Harvard watch: DEI Machine Grows Stronger
“After Claudine Gay’s dismissal as Harvard president, the Diversity, Equity and Inclusion (DEI) complex is already regrouping,” argues Eric Kaufmann at UnHerd: The school created “an anti-Islamophobia committee alongside the antisemitism committee” and “nominated an anti-Zionist” to help lead the antisemitism group.
“Faced with pushback from outside its walls, the university has circled the wagons.”
Indeed, “the DEI complex on campus is shape-shifting, hiding affirmative action under misleading euphemisms here, bolting on some anti-antisemitism there.”
And donors aren’t “anti-woke heroes”: “They have punished elite universities for alleged antisemitism rather than their poor record on freedom.”
“So long as our highest moral ideals and sacred taboos revolve around racism, sexism and LGBT-phobia, elite institutions will be incentivized to push the identity politics agenda.”
From the right: Biden Erodes Medicare Advantage
“It’s the Biden administration, not Republicans, which is cutting Medicare Advantage benefits and threatening high-quality health care for seniors while making the debt even bigger in the process,” warns Drew Johnson at Fox News.

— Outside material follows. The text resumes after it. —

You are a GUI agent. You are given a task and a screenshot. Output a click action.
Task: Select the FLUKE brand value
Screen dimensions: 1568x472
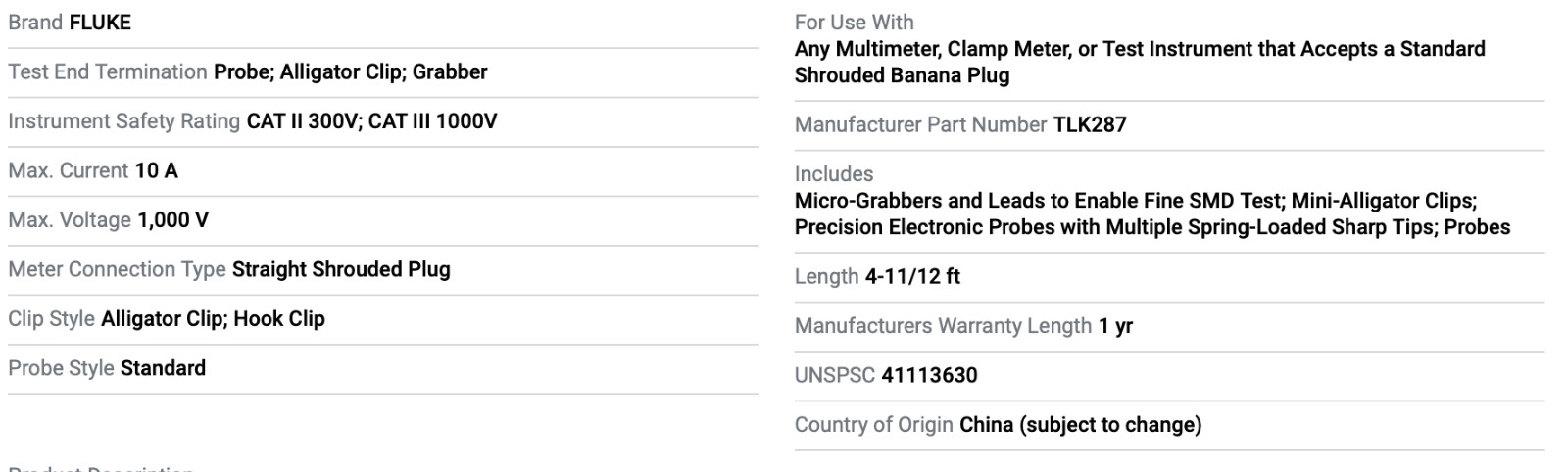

“The Centers for Medicare and Medicaid Services (CMS) will release a boring-sounding ‘rate notice’ relating to Medicare Advantage in the coming weeks” that could “further incentivize seniors to move away from Medicare Advantage plans and toward traditional Medicare fee-for-service.”
Last year, CMS hid “stealthy cuts to Medicare Advantage” and “famously messed around with Medicare Advantage’s star rating program.”
“These changes could squeeze $600 million to $700 million out of Medicare Advantage in 2025. All of this makes Medicare Advantage less appealing to seniors, which is a bad deal for the rest of us as taxpayers and future retirees.”
Education: Critics Target Homeschooling Parents
“Homeschooling is surging, as parents want more agency over their child’s education,” cheers Reason’s Aaron Garth Smith.
With an estimated 4.7% of kids now homeschooled and “public school enrollment down by nearly 1.3 million students” from pre-pandemic levels, status-quo defenders are “taking notice and calling for more oversight.”
They focus on states where it seems child-abusing parents “took advantage of lax homeschooling laws to hide their abuse from authorities,” but deeper analysis shows “no evidence that homeschool abuse is even a problem to begin with.”
Plus, “homeschool regulations might not protect kids from abuse” but “they do increase administrative burdens, infringe on curricular choices, and subject families to harassment” by regulators.
Rather than “worrying about homeschoolers, policy makers should figure out why millions of students are leaving public schools in the first place.”
Conservative: Sue Those Traffic-Blocking Goons
“Did you know you have a right to snarl traffic?” asks The Wall Street Journal’s Jason L. Riley sarcastically.
“Me neither.” Yet officials at Washington’s Reagan National Airport seem to “think it’s embedded in the U.S. Constitution”; a traffic alert they sent “warned travelers to expect delays “due to [an anti-Israel] group in vehicles exercising first amendment rights in roadway.”
For months, “demonstrators have been throttling highways and byways across the nation.”
In New York, a man dubbed “Mr. Brooklyn” had to push protesters away to get through.
Few are prosecuted, but attorney Ted Frank at the Hamilton Lincoln Law Institute believes victims can sue to stop them.
One problem: Victims fear reprisals. Hmm: “Maybe Mr. Brooklyn is available.”
Court beat: Get the Homeless off Our Streets
“The Supreme Court recently agreed to hear the case of City of Grants Pass v. Johnson, dealing with whether the homeless have a constitutional right to camp on public property,” notes Judge Glock at City Journal.
“The Court may soon overturn rulings by the Ninth Circuit Court of Appeals that have greatly contributed to the West Coast’s homelessness crisis.”
Even “Left Coast” progressives have opposed the rulings, which “resulted from pure political preferences, untethered to legitimate constitutional grounds.”
The Ninth Circuit judges “seemed to think that they were being compassionate to the homeless” but, instead they “wound up worsening the very crisis that they hoped to prevent.”